A Study of the Stability of an Industrial Robot Servo System: PID Control Based on a Hybrid Sparrow Optimization Algorithm

Industrial robots can cause servo system instability during operation due to friction between joints and changes in end loads, which results in jittering of the robotic arm. Therefore, this paper proposes a hybrid sparrow search algorithm (HSSA) method for PID parameter optimization.
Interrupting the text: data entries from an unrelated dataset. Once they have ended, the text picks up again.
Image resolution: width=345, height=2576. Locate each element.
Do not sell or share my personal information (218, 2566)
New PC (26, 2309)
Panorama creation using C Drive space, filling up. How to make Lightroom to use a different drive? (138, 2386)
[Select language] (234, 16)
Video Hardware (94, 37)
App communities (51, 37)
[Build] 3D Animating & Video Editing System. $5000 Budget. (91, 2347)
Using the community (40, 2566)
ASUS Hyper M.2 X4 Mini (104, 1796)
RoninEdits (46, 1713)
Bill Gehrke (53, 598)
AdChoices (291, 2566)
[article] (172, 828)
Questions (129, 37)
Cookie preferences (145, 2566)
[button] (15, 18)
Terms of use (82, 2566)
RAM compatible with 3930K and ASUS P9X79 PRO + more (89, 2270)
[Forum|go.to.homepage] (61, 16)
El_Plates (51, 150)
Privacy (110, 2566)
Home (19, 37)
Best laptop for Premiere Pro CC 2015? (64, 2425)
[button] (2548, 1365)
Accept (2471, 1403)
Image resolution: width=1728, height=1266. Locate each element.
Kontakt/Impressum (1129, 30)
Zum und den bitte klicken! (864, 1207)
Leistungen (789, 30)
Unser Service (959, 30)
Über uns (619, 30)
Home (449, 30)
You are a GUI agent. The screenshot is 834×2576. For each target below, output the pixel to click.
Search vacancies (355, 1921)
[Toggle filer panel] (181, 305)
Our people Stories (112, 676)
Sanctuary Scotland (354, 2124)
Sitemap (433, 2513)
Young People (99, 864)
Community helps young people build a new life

By studying the optimization characteristics of the genetic algorithm (GA) and sparrow search algorithm (SSA), the method combines the global optimization ability of GA and the local optimization ability of SSA, thus effectively reducing the risk of SSA falling into local optimum and improving the ability of SSA to find global optimization solutions. On the basis of the traditional PID control algorithm, HSSA is used to intelligently optimize the PID parameters so that it can better meet the nonlinear motion of the industrial robot servo system. It is proven through experiments that the HSSA in this paper, compared with GA, SSA, and traditional PID, has a maximum improvement of 73% in the step response time and a maximum improvement of more than 95% in the iterative optimization search speed. The experimental results show that the method has a good suppression effect on the jitter generated by industrial robots in motion, effectively improving the stability of the servo system, so this work greatly improves the stability and safety of industrial robots in operation.